— Start of RECORD EXTRACTS —
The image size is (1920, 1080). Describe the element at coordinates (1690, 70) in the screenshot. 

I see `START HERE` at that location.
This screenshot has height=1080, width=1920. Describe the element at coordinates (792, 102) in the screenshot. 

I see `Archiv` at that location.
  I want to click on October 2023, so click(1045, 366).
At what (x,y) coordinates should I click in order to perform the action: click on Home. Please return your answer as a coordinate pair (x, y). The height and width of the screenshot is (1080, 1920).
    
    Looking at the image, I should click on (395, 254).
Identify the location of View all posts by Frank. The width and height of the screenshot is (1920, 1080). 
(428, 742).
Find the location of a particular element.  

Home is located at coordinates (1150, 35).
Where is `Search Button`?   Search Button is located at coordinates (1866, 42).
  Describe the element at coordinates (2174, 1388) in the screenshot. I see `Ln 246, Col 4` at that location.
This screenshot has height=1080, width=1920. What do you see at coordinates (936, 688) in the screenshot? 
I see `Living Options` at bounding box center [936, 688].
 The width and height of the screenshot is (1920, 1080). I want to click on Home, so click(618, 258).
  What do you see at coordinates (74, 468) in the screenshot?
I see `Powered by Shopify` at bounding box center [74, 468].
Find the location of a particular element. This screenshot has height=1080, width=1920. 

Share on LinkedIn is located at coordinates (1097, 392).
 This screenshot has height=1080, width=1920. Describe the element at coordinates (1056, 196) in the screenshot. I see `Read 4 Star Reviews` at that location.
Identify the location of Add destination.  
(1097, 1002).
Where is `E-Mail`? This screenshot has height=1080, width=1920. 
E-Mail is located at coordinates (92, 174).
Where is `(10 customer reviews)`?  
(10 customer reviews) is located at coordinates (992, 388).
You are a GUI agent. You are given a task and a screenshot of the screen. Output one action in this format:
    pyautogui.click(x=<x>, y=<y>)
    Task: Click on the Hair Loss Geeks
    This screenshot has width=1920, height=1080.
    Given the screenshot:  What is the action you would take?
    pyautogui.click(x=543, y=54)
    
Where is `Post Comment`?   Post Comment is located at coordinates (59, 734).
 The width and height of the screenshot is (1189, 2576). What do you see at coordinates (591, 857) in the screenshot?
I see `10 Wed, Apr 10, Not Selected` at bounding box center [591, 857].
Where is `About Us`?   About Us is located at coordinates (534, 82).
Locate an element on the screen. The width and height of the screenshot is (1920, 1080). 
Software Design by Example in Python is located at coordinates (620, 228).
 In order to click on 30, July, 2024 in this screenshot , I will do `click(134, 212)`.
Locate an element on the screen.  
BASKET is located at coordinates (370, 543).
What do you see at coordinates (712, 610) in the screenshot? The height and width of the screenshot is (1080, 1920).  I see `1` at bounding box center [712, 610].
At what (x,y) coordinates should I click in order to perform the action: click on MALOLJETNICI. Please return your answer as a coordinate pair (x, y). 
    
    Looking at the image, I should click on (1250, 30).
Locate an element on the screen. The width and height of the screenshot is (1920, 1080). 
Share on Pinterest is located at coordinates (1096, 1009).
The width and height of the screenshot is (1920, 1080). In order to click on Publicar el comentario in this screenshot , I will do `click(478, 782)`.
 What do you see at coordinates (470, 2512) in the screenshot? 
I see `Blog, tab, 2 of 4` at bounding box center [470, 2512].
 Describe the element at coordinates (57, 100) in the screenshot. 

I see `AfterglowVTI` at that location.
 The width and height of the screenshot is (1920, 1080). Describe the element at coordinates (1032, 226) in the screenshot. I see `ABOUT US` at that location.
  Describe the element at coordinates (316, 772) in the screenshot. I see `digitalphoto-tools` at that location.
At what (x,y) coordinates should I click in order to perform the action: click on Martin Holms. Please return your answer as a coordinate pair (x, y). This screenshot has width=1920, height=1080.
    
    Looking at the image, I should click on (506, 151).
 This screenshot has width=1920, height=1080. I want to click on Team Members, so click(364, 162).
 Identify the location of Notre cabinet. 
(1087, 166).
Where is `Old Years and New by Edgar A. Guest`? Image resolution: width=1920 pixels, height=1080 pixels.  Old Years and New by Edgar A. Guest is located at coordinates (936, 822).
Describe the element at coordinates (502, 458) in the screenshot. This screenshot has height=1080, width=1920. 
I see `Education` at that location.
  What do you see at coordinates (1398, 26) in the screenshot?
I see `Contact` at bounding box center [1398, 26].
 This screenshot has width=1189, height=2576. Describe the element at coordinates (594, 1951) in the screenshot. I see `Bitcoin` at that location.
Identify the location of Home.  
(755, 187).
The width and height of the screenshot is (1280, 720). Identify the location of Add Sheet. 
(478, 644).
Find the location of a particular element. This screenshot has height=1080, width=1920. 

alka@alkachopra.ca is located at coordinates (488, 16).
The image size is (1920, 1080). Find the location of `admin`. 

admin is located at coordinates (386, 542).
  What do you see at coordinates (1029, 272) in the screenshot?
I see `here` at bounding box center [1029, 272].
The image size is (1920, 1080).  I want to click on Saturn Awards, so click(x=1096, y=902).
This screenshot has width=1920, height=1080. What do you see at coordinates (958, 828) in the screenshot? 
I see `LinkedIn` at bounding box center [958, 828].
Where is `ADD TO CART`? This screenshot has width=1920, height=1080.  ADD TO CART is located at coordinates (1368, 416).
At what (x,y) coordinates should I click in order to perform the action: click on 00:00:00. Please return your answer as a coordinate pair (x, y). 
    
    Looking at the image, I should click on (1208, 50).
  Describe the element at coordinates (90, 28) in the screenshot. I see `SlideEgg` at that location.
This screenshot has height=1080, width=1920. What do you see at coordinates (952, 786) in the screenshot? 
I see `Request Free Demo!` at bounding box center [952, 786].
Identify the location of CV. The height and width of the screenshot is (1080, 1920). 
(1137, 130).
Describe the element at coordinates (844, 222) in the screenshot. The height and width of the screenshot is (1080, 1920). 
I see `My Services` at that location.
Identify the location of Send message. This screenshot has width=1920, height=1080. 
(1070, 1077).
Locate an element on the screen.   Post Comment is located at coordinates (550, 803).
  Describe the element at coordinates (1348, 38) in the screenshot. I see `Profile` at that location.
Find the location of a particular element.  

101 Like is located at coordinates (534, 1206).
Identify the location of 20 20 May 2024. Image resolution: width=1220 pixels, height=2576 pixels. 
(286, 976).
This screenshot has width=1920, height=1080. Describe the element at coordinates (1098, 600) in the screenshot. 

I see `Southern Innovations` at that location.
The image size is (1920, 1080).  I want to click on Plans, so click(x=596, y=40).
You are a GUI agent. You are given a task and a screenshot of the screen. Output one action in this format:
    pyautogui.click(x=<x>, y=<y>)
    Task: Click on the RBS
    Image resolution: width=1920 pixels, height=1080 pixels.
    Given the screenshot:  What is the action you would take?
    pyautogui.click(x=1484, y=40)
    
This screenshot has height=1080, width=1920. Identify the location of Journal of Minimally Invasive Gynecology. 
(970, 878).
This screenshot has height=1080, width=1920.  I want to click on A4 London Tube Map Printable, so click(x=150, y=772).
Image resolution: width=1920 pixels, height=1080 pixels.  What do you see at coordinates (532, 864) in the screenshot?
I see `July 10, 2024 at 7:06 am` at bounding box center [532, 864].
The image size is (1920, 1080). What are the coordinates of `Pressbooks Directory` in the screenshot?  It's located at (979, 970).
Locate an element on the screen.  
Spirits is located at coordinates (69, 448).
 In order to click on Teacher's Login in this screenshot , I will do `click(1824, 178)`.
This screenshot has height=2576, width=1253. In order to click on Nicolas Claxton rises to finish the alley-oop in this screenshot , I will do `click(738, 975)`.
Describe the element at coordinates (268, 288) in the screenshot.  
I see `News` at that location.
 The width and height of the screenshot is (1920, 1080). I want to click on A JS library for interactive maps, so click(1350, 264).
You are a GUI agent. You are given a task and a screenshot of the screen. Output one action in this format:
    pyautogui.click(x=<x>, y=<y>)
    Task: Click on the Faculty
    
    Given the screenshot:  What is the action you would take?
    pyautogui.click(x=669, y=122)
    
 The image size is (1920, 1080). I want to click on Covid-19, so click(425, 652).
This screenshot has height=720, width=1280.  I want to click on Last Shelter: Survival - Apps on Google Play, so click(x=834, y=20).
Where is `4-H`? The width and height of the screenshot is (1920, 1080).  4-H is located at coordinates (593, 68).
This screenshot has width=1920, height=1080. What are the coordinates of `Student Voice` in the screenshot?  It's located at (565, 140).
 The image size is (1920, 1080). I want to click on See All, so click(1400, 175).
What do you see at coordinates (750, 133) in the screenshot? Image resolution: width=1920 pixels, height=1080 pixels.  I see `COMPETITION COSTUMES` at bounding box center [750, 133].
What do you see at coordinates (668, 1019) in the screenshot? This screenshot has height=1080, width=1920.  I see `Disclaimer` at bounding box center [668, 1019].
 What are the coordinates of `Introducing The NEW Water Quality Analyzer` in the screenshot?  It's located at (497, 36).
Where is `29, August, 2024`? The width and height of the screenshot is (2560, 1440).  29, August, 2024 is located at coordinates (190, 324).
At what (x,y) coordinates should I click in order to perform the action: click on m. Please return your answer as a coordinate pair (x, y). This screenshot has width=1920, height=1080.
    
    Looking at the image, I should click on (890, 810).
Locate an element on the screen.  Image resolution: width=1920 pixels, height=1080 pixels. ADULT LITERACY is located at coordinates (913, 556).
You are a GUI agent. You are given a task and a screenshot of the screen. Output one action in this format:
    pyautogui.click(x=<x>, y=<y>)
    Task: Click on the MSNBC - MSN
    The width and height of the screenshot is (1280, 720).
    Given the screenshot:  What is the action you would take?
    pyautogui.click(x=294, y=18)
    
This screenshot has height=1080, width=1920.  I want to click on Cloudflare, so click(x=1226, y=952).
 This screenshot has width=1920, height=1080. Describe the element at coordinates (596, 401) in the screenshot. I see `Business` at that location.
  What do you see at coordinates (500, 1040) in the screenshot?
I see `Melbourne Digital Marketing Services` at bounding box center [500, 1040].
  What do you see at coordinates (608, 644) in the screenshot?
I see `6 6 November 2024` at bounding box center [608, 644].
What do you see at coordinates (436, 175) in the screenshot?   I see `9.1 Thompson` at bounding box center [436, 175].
— End of RECORD EXTRACTS —
--- WHAT YOU HAVE TO DO ---
Present the lines from the start of the records through the line containing "I want to click on October", inclusive, as a Markdown table with columns Row and Line. Leave out blank lines.

--- TASK RESPONSE ---
| Row | Line |
|---|---|
| 1 | The image size is (1920, 1080). Describe the element at coordinates (1690, 70) in the screenshot.  |
| 2 | I see `START HERE` at that location. |
| 3 | This screenshot has height=1080, width=1920. Describe the element at coordinates (792, 102) in the screenshot.  |
| 4 | I see `Archiv` at that location. |
| 5 |   I want to click on October 2023, so click(1045, 366). |